La Presse Anarchiste

Les anarchistes et la défense de la révolution russe

[[Ce récit nous a été envoyé par un cama­rade russe, mili­tant du mou­ve­ment anar­chiste en Rus­sie, récem­ment arri­vé en Occident.]] 

Makhno et ses partisans

 
La presse occi­den­tale a plus d’une fois par­lé, au cours de ces der­niers mois, des « bandes » ou de 1’« armée » de Makh­no, sans qu’on arrive pour­tant à savoir quelles sont ces bandes et pour quelle cause elles se battent.
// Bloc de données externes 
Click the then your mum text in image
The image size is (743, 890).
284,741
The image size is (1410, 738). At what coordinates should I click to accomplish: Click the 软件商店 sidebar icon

Peut-être un court expo­sé des faits contri­bue­ra-t-il à pro­je­ter quelque lumière sur cet épi­sode de la Révo­lu­tion russe, qui a d’autant plus droit à notre inté­rêt qu’elle est étroi­te­ment liée aux mou­ve­ments spon­ta­nés du peuple.

Makh­no appa­raît sur la scène de la Révo­lu­tion dès ses débuts. C’est un ancien, ins­ti­tu­teur de la petite ville de Gou­laï-Polé, dans le gou­ver­ne­ment d’Edaterinosbor (Rus­sie méri­dio­nale), qui, après avoir pris part comme anar­chiste au mou­ve­ment révo­lu­tion­naire de 1904-06, avait été condam­né aux tra­vaux for­cés pour une série d’attentats diri­gés contre des repré­sen­tants de l’autorité locale. Ren­du à la liber­té par l’amnistie qui sui­vit le ren­ver­se­ment du tza­risme en 1917, il se ren­dit aus­si­tôt reve­nu de Sibé­rie, dans sa ville natale, Gou­laï-Polé, où il se mit à cher­cher les moyens de ser­vir effi­ca­ce­ment la Révo­lu­tion. Les forces contre-révo­lu­tion­naires com­men­cèrent bien­tôt à rele­ver la tête dans le Midi, s’appuyant sur­tout sur cer­tains élé­ments cosaques. Makh­no pen­sa que le plus urgent était de for­mer contre ces forces des déta­che­ments armés capables de leur résis­ter en cas de besoin. Il orga­ni­sa d’abord quelques uni­tés peu nom­breuses, qui se mirent à opé­rer contre les cosaques de Kale­dine et de Kor­ni­lov. C’est à ce moment à peu près que la révo­lu­tion d’octobre eut lieu et que les bol­che­viks s’emparèrent du pou­voir. Les contre-révo­lu­tion­naires, de leur côté, devinrent plus actifs et Makh­no se trou­va obli­gé de mul­ti­plier ses déta­che­ments. Il n’eut pas grande dif­fi­cul­té à le faire ses com­pa­triotes, les pay­sans qui recon­nais­saient en lui un homme sor­ti de leur milieu et avaient pu, de plus, voir en mille occa­sions son grand dévoue­ment à la cause du peuple, venaient volon­tiers vers lui ; son pres­tige gran­dis­sait et son nom deve­nait connu au delà de sa pro­vince natale.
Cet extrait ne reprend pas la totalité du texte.